Van Ronk's guitar, well, that was something from beyond the natural world, but I sure learned a lot about singing from him. I saw him live lots of times, and had all the records I could get my hands on.

I had a pretty good song shout/growl going in Come Back Baby for...

"If I could holler, like a mountain Jack
I'd climb that mountain, and call my baby back
I'd shout come back baby, let's talk it over one more time..."

I was pretty proud of the shout/growl for the words "holler" and "Mountain Jack."

I had the habit of putting a "Z" sound before "I'd." "ZI'd clime that mountain..."

A friend of mine told me he liked my version of Come Back Baby better than any he'd ever heard, but I really couldn't take that kind praise seriously.

I did have trouble with Van Ronk's version of God Bless the Child, his intonation of...

"Monday, Monday, you've got lots of friends, crowding 'round your door."

Wow. That was something, the broken tone of the word "crowding" as he sang it.

I failed to get that one down ever. A woman who wanted to sing in front of my guitar wanted me to do it, but I wouldn't do it. We ended up not being friends as a result.

Oh well...

After my mother died, I played Van Ronk's "Motherless Children" a lot.

"You know your wife or your husband will be good to you
when your mother is dead.
You know your wife or your husband will be good to you
when your mother is dead.
Ain't nobody love you like your mother do,
Motherless Children have a hard time, when your mother is dead."
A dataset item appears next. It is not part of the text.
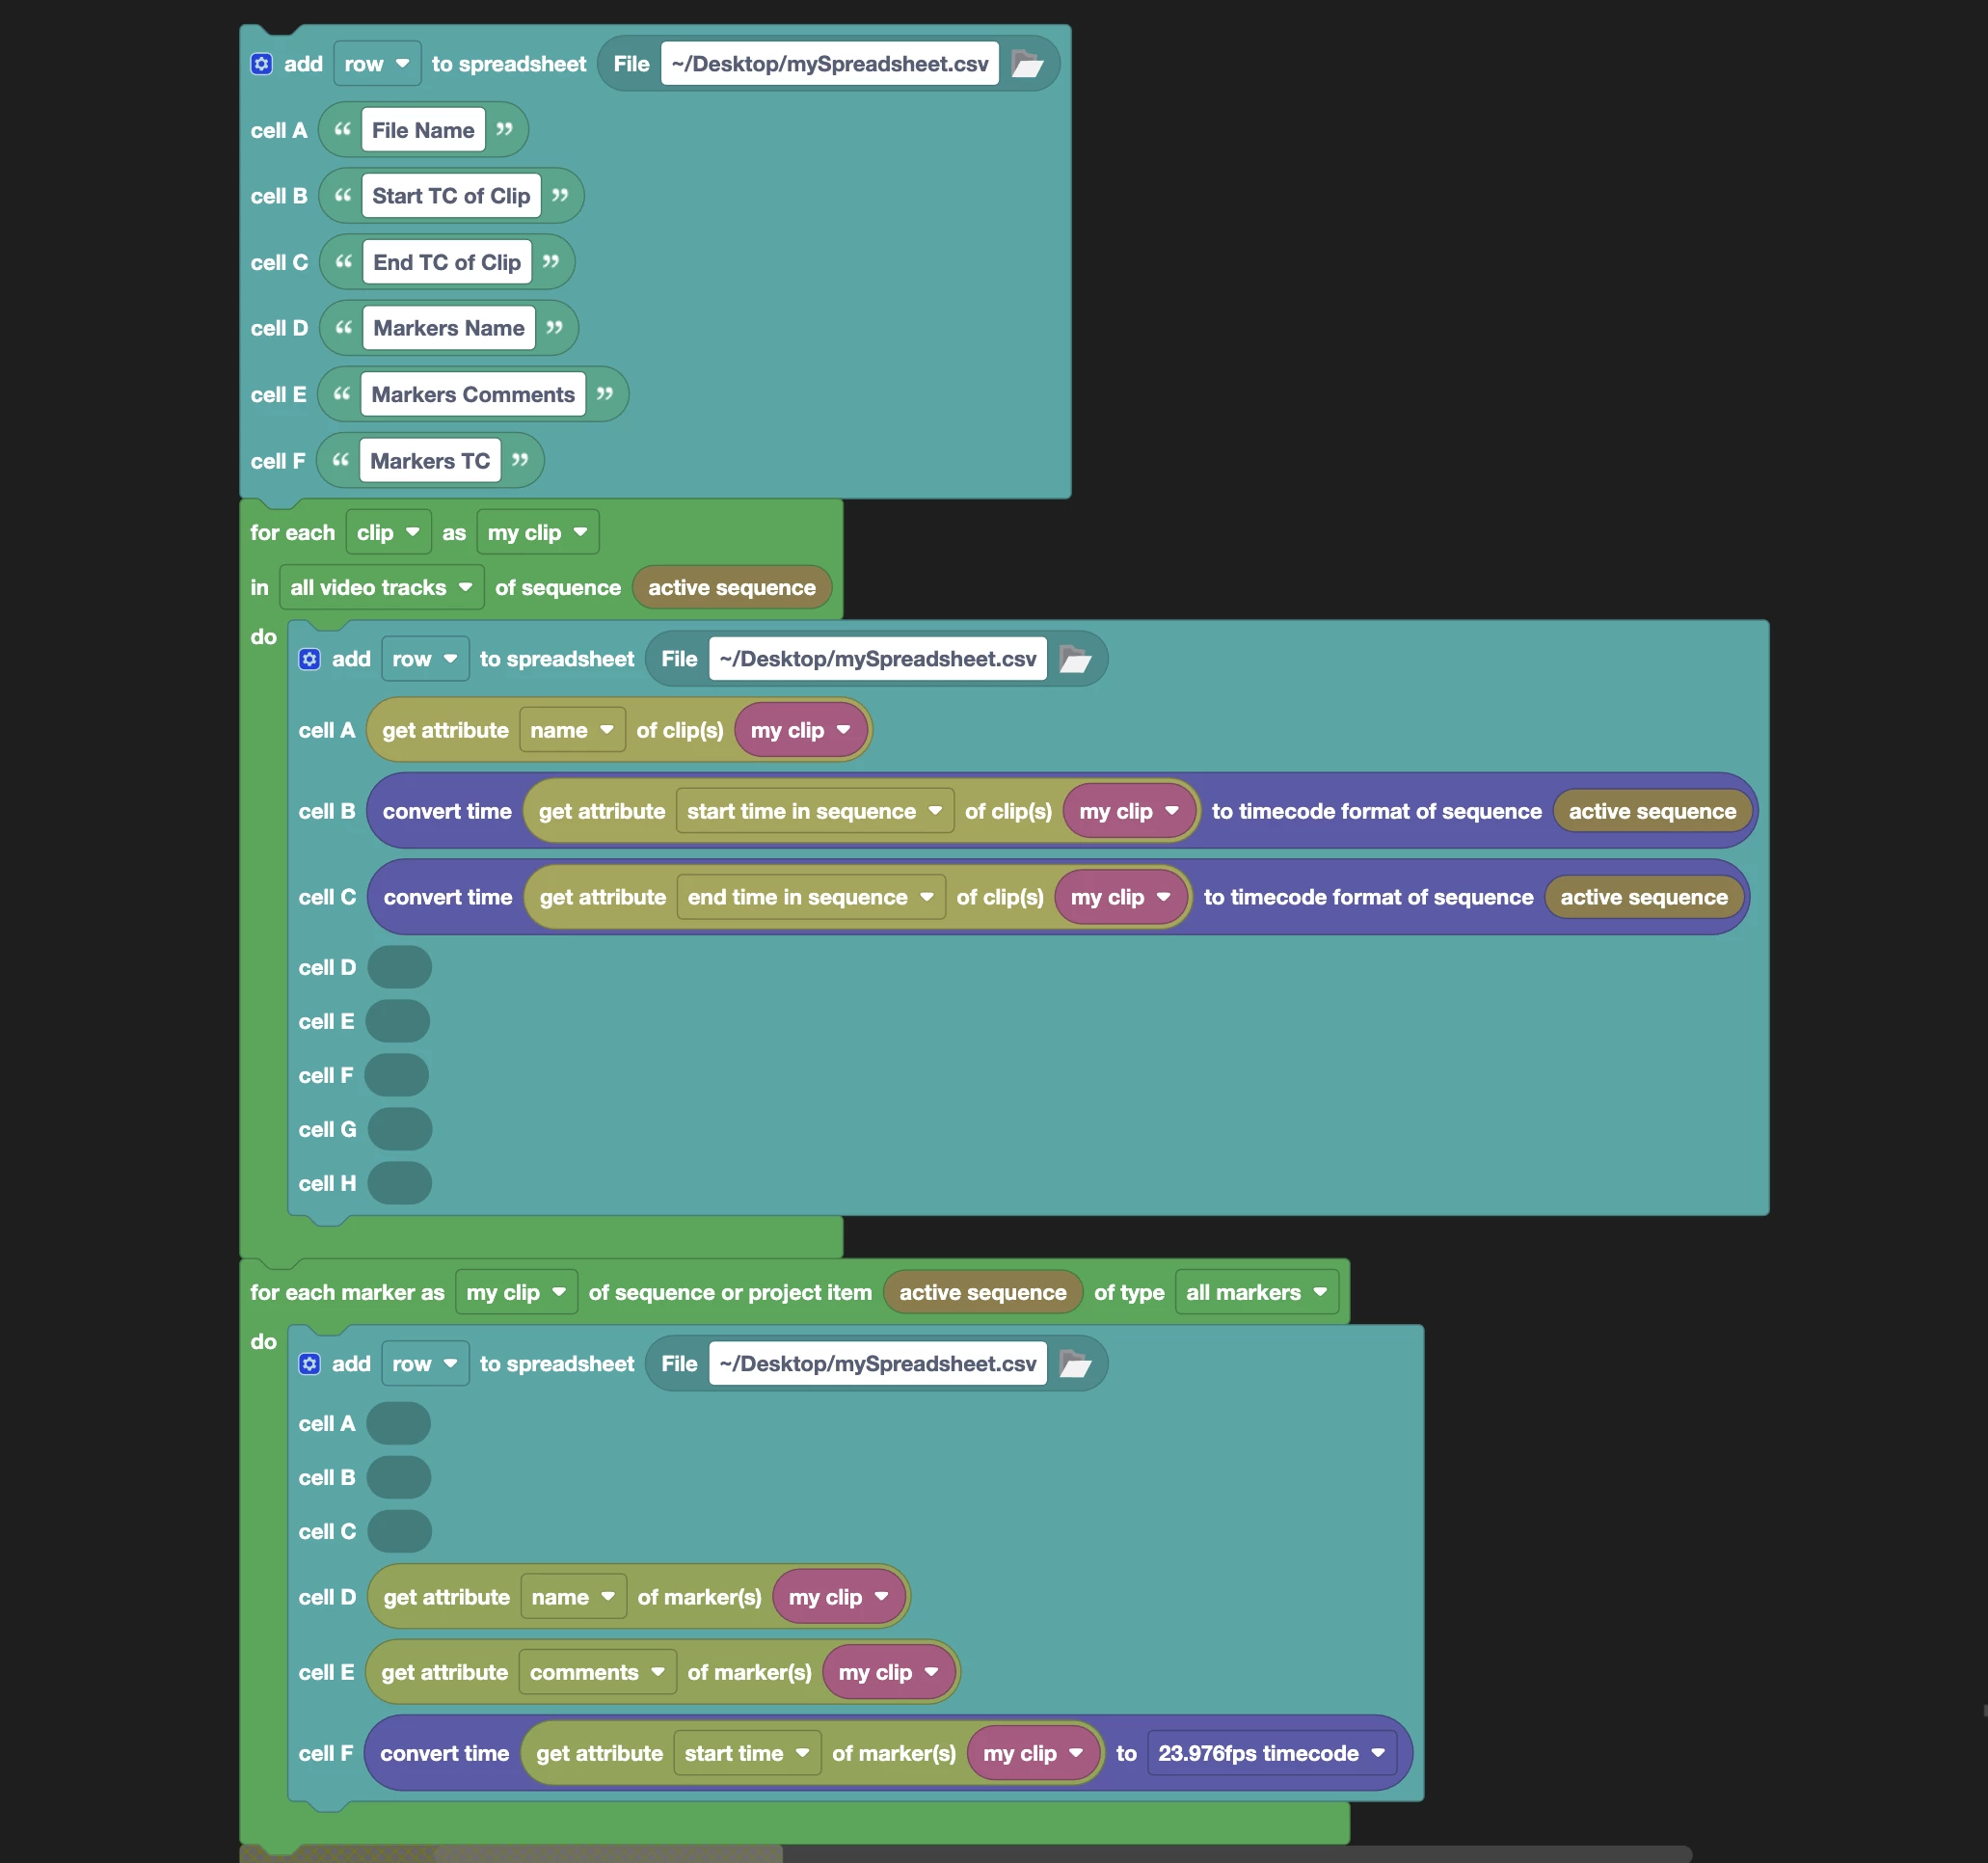This screenshot has height=1863, width=1988.
Task: Expand 'start time in sequence' attribute dropdown
Action: (814, 812)
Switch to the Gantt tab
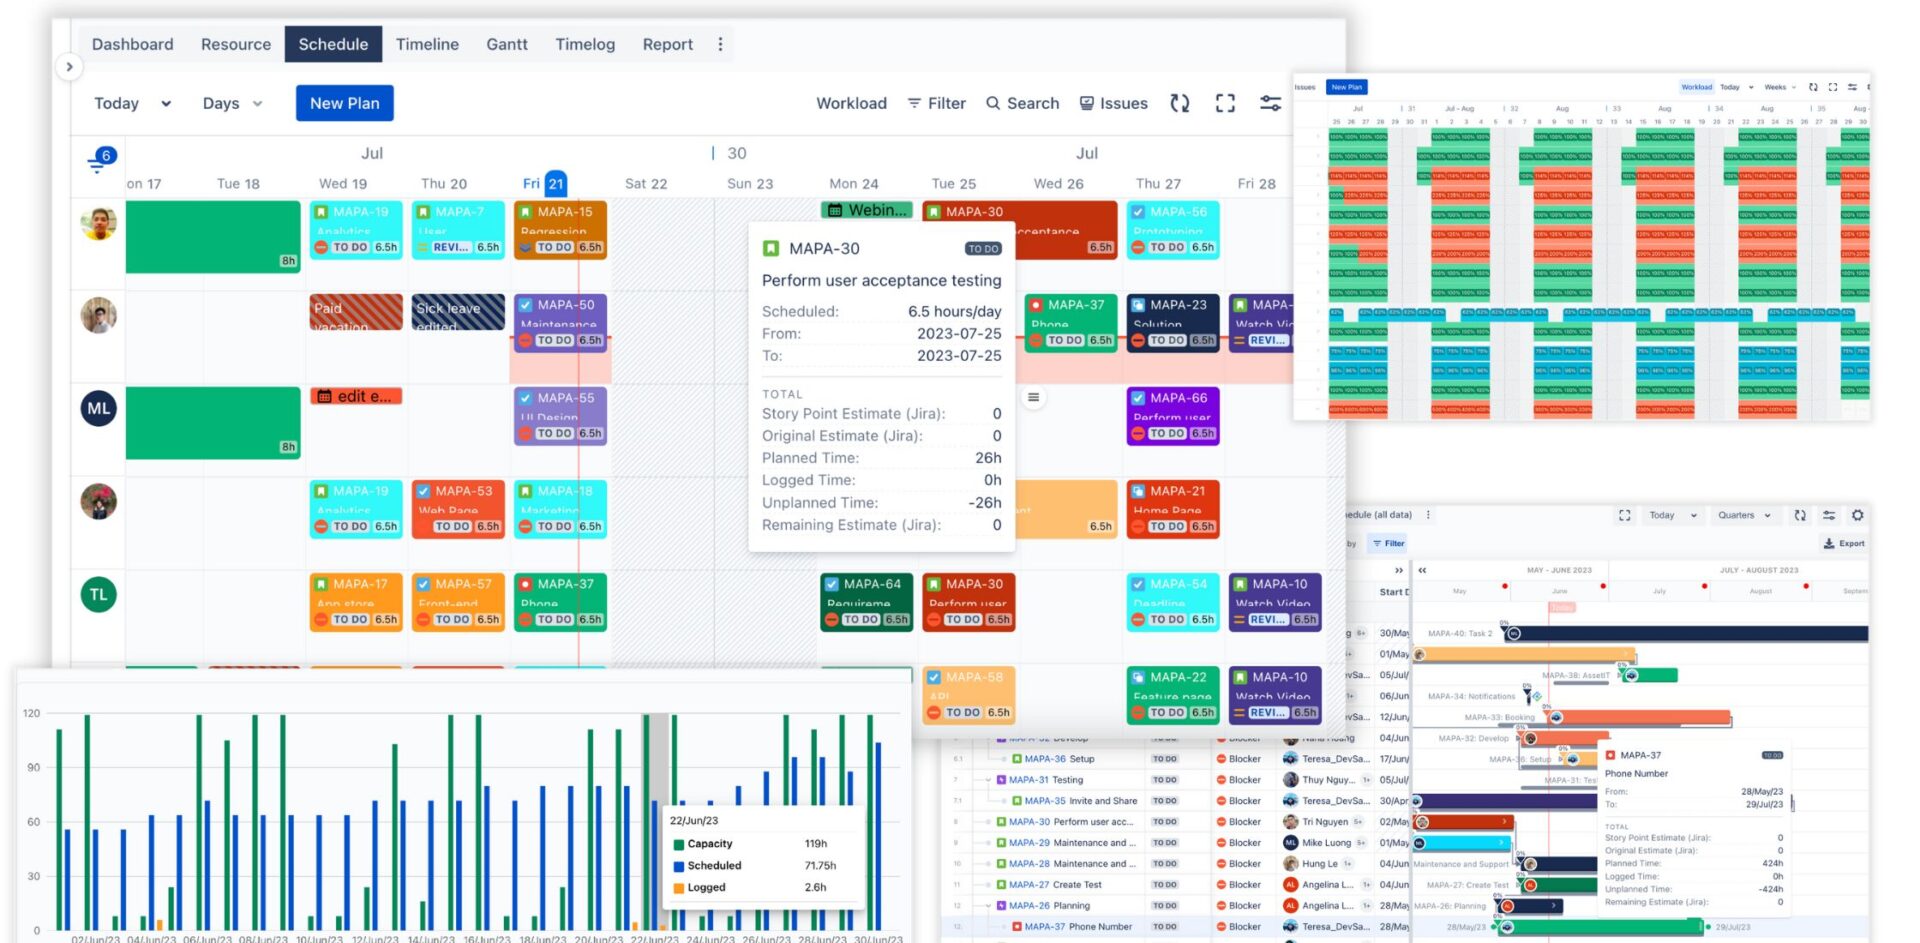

What I liked about playing it was that the music was upbeat, kind of like, "I survived, though."

My wife is indeed good to me, and I no longer care about motherly love, as much as my mother gave to me, now a distant memory, other than that mother's love my wife extends to my sons.

My Aunts wanted me to do Josh White's "His Eye Is On the Sparrow" at my mother's funeral, but I refused. I was already an atheist then, and that was a big conflict with my mother, but she was always hopeful I'd "come around," because I did some of Josh White's hymns. She really didn't get it. I just liked the music. I didn't want to confront that psychologically, that big conflict between us about my atheism, when she was dead. After a while, I'd think of my mom though when I'd play White's "Lord Have Mercy" in clubs. I growled a bit in that one too.

Motherless Children was good enough, but of course, I didn't play that - or anything - at the funeral.

I think one reason I stopped playing is that so many of my songs were about being unhappy, and after falling in love with my wife and having that love reciprocated, it just didn't make sense anymore. I just didn't feel like I wanted to sing and play any more, because, well, I didn't need to do so.